[Supplied records — start]

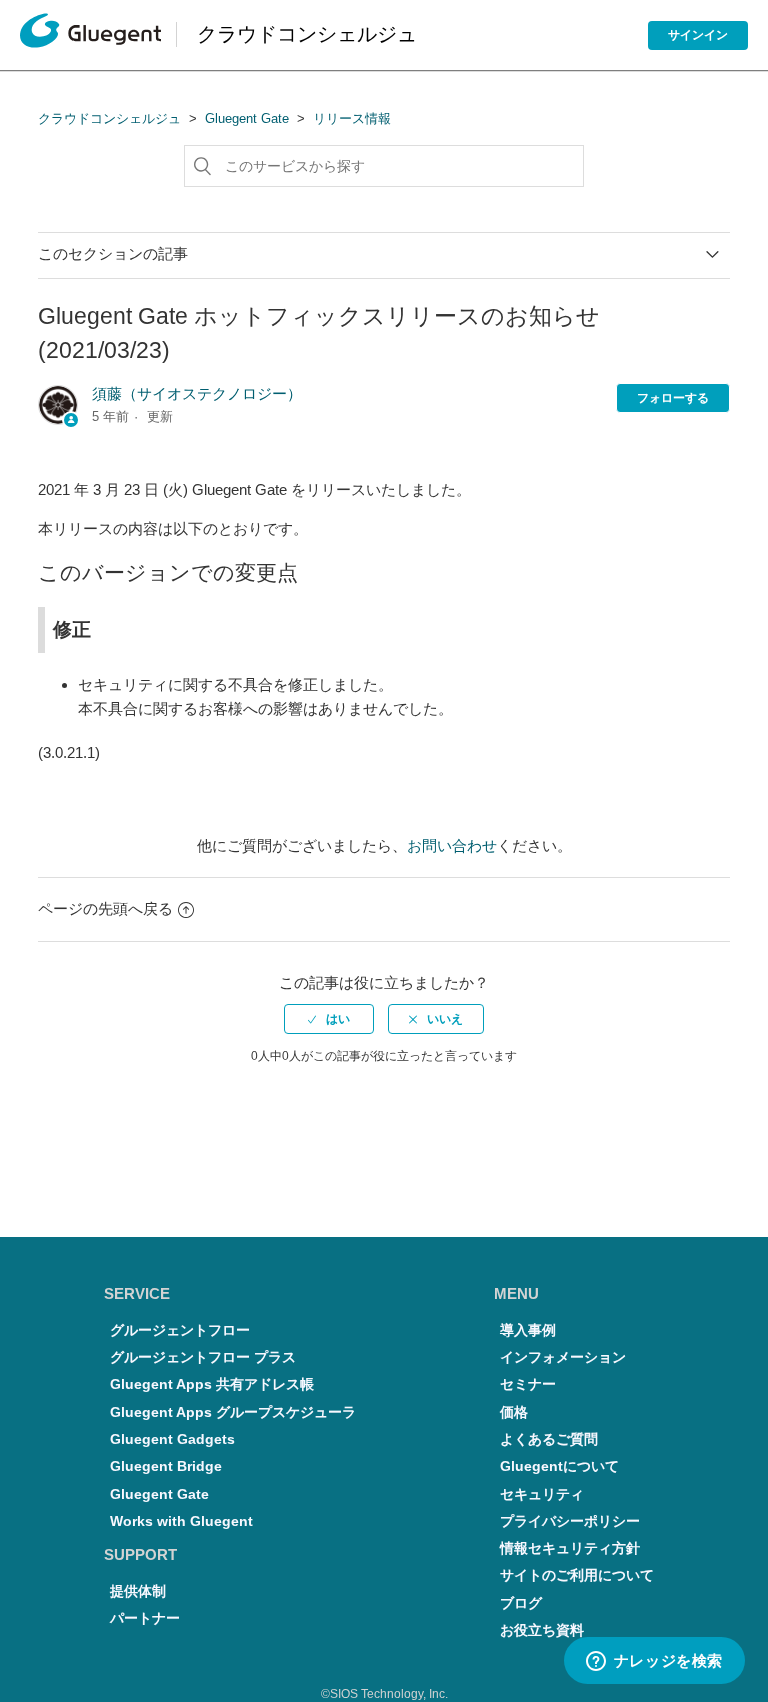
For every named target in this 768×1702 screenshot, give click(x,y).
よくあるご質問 (549, 1439)
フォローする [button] (673, 398)
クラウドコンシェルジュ (109, 118)
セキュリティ (542, 1494)
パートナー (145, 1618)
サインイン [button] (698, 35)
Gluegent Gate (247, 118)
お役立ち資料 (542, 1630)
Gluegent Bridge (166, 1466)
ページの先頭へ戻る (105, 908)
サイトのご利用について (577, 1575)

[Supplied records — finish]

What's needed is an exact retyping of the records, pictures excluded.

For every named target in this 768×1702 screenshot, give click(x,y).
よくあるご質問 (549, 1439)
フォローする [button] (673, 398)
クラウドコンシェルジュ (109, 118)
セキュリティ (542, 1494)
パートナー (145, 1618)
サインイン [button] (698, 35)
Gluegent Gate (247, 118)
お役立ち資料 (542, 1630)
Gluegent Bridge (166, 1466)
ページの先頭へ戻る (105, 908)
サイトのご利用について (577, 1575)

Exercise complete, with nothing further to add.